Los desesperanzados niños ­–compañeros, amigos–,
con encogidas piernas esperábamos
(esperábamos qué? no importa: sólo esperábamos)
en el recinto sombrío. La noche había extendido ya
su sábana de melancólico negro azulado
cuando la jeringa punzante brilló a la luz de las débiles cerillas.
El vagón vencido de la estación sin uso crujió lastimosamente
cuando nos tiramos al piso y abrazamos nuestros cuerpos.
La fiebre se aposentaría en nosotros por días.
Pero todos estábamos acostumbrados.
 Durante las siguientes diez horas
el vagón ascendió por el aire ligero,
las estrellas se diluyeron en un cielo acuoso
y algunos susurros salían de entre la neblina que nos rodeaba.
Los árboles eran caracoles luminosos, y toda la visión
un fosforescente sueño compartido.
Podíamos ver las ternuras de la pasmosa noche
a través de ventanas radiantes,
pasajeros de viajes perdurables,
avecinados a nuestros cuerpos calientes, extasiados.
Pobremente puedo tan sólo insinuar
la armonía inexplicable que ante nosotros se desenvolvía,
esos ritmos que eran de algún modo extracorpóreo aprehendidos,
el sentido en expansión, el viento de formas envolviéndonos,
sus mandalas descifrando la madeja absurda del presente.
Lentamente cayeron fascinantes pétalos, copos de luz,
pelusa, botones de fuego; y las líneas de todo se confundían,
y los objetos esféricos se contraían. La risa traviesa de otros niños
me hizo entender que nunca estuvimos solos.

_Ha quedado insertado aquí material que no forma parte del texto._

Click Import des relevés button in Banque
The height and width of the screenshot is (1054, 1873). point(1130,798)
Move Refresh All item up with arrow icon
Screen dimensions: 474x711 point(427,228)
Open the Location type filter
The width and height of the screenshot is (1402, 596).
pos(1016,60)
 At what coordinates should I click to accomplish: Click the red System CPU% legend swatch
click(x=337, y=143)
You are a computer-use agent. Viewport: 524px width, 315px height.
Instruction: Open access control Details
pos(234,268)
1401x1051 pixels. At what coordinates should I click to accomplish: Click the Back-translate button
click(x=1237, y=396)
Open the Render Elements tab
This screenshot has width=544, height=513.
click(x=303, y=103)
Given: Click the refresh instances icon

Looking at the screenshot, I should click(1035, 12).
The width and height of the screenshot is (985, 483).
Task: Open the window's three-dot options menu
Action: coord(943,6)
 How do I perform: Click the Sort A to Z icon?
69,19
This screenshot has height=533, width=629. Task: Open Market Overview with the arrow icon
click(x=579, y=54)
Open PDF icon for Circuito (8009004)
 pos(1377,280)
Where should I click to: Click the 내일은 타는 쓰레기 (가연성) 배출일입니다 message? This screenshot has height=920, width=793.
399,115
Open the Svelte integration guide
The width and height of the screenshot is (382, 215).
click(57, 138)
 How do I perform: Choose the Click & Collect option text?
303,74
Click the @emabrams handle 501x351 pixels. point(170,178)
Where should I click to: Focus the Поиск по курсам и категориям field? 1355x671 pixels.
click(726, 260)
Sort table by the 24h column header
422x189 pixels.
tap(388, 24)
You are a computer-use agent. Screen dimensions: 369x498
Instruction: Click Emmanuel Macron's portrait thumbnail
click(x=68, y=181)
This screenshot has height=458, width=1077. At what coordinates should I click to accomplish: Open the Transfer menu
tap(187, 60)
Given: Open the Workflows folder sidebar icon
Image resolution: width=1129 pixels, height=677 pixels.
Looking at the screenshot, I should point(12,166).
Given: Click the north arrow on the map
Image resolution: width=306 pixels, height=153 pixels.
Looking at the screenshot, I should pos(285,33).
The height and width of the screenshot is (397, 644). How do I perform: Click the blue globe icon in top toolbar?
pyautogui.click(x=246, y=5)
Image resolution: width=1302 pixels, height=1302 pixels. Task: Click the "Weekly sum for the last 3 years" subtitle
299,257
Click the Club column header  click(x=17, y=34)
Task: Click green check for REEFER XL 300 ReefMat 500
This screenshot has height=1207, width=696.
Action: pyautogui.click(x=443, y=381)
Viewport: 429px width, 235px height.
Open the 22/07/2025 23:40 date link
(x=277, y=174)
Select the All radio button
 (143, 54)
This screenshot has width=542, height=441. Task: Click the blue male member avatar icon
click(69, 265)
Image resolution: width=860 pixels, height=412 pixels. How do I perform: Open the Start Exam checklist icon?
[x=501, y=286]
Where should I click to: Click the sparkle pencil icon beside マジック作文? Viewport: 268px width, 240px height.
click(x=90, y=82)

Había quienes entendían nuestros juegos
en otro lado del mundo, y nos saludaban.
Éramos inocentes y sinceros.
Siempre lo hemos sido.
II
Con el boleto en mano, subo al tren de la ciudad
parecido a un pesado gusano de hierro.
Mi gastada gabardina abriga el vespertino diario
en el que busco empleo.
Algunos viajes siempre van a llevarte por monótonas venturas,
de elegancia carentes, en cuya repetición reside la ordenación preciada
de los hombres cuadrados y graves.
 Pero otrosposeen el encanto de la magia expresándose:
el ancestral encuentro de los que buscan
con el maravilloso el mundo de las visiones.